We experience our lives as constant stream. We remember our lives as turning points. These turning points weren’t necessarily the most dramatic moments, but they were emblematic. More than other moments, this one was special. David Chase, a storyteller who has consistently eschewed traditional narrative structure, looks into the past to see snapshots of lives in his debut feature film, Not Fade Away. These snapshots aren’t merely of good times and bad times, but acts of creation and destruction set against a backdrop of a world on the brink of survival. Anchored by strong performances, Not Fade Away manages to break past the clichés of its settings to find compelling characters. However, Chase’s desire to escape a traditional narrative structure keeps us at an emotional distance.
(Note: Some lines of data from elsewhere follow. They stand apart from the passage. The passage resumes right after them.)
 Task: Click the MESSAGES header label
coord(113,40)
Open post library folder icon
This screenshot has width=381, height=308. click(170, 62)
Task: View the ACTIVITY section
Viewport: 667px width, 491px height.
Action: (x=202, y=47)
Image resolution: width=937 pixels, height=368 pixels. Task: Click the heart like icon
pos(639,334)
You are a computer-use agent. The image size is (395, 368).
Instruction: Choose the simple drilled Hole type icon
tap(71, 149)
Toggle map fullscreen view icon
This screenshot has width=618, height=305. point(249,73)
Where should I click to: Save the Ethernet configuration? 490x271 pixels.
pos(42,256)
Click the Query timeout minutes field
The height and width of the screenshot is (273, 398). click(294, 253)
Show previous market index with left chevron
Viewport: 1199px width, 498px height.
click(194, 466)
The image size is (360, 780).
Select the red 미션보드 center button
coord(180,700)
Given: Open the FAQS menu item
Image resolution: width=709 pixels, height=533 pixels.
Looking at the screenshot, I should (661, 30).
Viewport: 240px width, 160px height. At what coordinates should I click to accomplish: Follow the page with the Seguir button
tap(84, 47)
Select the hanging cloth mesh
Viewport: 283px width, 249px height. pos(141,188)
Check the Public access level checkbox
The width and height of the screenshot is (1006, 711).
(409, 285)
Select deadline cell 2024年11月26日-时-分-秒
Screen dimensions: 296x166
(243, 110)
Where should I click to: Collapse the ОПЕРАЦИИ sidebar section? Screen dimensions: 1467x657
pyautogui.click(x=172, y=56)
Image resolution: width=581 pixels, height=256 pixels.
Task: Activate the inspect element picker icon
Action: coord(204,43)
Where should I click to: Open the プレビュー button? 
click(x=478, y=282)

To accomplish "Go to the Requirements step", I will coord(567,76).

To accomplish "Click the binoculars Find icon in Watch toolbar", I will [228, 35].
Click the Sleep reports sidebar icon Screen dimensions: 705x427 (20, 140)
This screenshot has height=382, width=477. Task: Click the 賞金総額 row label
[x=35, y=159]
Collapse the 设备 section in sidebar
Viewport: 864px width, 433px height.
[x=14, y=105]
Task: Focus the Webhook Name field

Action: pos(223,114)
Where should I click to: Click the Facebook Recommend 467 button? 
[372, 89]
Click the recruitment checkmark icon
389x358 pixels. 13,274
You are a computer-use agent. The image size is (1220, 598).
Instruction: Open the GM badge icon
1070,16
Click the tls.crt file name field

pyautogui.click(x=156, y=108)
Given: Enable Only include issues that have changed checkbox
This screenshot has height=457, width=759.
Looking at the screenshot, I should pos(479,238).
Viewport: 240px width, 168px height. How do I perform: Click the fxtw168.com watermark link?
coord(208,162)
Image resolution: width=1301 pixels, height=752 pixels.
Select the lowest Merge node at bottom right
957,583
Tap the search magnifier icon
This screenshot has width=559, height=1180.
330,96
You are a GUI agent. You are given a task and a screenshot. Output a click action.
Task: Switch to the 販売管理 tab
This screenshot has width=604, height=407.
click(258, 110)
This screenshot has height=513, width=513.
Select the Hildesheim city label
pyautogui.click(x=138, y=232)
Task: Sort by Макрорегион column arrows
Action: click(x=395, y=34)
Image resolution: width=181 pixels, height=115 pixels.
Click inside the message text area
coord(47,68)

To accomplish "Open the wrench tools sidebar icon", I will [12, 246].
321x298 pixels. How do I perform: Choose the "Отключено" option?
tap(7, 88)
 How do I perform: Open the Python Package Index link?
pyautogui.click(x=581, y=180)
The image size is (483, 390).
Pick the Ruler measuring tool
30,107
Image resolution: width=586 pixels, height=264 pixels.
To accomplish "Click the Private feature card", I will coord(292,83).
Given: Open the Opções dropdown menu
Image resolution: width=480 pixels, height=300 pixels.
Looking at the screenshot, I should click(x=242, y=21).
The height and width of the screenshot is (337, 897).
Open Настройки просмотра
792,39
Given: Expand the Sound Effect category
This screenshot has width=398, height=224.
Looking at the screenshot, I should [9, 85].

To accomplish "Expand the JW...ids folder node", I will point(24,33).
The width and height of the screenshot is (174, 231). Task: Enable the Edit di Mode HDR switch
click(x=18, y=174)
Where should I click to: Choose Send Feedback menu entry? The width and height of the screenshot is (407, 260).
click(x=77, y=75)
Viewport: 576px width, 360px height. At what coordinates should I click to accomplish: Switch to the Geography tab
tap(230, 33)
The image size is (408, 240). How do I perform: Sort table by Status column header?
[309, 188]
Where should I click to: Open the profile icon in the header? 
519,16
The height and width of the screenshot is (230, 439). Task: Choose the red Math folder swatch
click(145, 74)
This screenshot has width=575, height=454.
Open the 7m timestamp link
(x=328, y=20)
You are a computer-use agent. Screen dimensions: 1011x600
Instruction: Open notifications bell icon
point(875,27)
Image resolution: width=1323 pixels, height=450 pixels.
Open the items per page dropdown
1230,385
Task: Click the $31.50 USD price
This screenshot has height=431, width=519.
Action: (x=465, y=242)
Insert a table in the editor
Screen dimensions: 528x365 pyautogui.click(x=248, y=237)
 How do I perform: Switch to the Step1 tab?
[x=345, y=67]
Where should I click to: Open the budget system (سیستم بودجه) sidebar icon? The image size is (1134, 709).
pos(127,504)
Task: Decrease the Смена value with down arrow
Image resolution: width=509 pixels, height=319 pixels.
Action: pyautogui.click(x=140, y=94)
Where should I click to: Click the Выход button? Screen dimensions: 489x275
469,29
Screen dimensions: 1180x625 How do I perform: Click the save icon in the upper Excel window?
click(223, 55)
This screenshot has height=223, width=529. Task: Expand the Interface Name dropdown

In 1964, high-schooler Doug (John Magaro) and his friends attempt to form a rock band. Doug has eyes for Grace (Bella Heathcote), but she’s into dating jocks. At home, Doug has a terse relationship with his father, Pat (James Gandolfini), but their relationship is amicable enough. And then we jump forward a year. Doug is now in college, his hair has grown long, he’s against the war, and his politics don’t agree with Pat. Meanwhile, Doug and Grace begin to develop a romantic relationship. The film continues to jump forward with new changes, and almost all of them are along the lines of the destruction and restoration of relationships. The band stays alive, but excises one its members. Doug and Grace pull apart. Relationships cycle, develop, change, grow, and die.
Not Fade Away takes a little bit to find a groove and push into its own story. At the outset, the film reminds us that the 1960s were a very important time, as if any baby boomer would ever let us forget something so painfully obvious. But once Chase pulls back from the major events surrounding the characters, their lives no longer feel small. Instead, it feels intimate as we peer in on their hopes, dreams, fears, anger, and the other emotions that can be condensed into the key moments the film takes us through.
Rather than provide dates, Chase trusts his audience to follow the clues he leaves to note the passage of time. We see different hairstyles, locations, holiday settings, and other imagery to signify the passage of time without a direct reminder that time has passed. It’s a smart move that helps us identify with the characters’ progression even though we’re not in their time period. When we look back on our lives, we don’t remember the exact date when we broke up with our girlfriend, but we remember the season of the year, the place, and the personal details rather than the objective ones.
While the approach suits the story Chase wishes to tell, his style constantly forces the audience to take a step back and readjust before coming back into the story. It’s not simply a matter of requiring an active viewing experience. It’s the form pushing away the power of the story. I commend Chase on his consistent attempts to reevaluate narrative, but he runs into the same problem in Not Fade Away that he had in The Sopranos. For example, the ending of The Sopranos is one of TV’s most memorable moments. But we don’t remember the emotional impact of that scene. We remember that it cut to black and then dove into what that meant thematically. It was intellectually rich exercise, but an emotionally unrewarding one.
But also like The Sopranos, Chase has a rich cast that attempts to carry the emotional weight of the story. While the interactions between Douglas and Pat feel a bit cliché (the old-fashioned father doesn’t like his son’s rebellion), the romance between Douglas and Grace feels lived-in. It’s a relationship that is tested repeatedly and the result plays with an emotional honesty. The characters are made richer by having separate lives and conflicts rather than simply being seen through Douglas’ point-of-view. All lives come with turning points, and the world does not revolve around one person even if that’s how we perceive it.
Your appreciation of Not Fade Away may vary based on your appreciation of The Sopranos. For me, The Sopranos was a show I respected, but never loved. It was a world filled with cynical, bitter, and static characters who inhabited a world I found uninteresting. Not Fade Away falls into the same form-over-function narrative problems, but it feels like a more dynamic environment. The range of emotions feels wider, the conflicts feel less staged, and while it never completely connects, Not Fade Away is a thoughtful approach to the big moments in our little lives.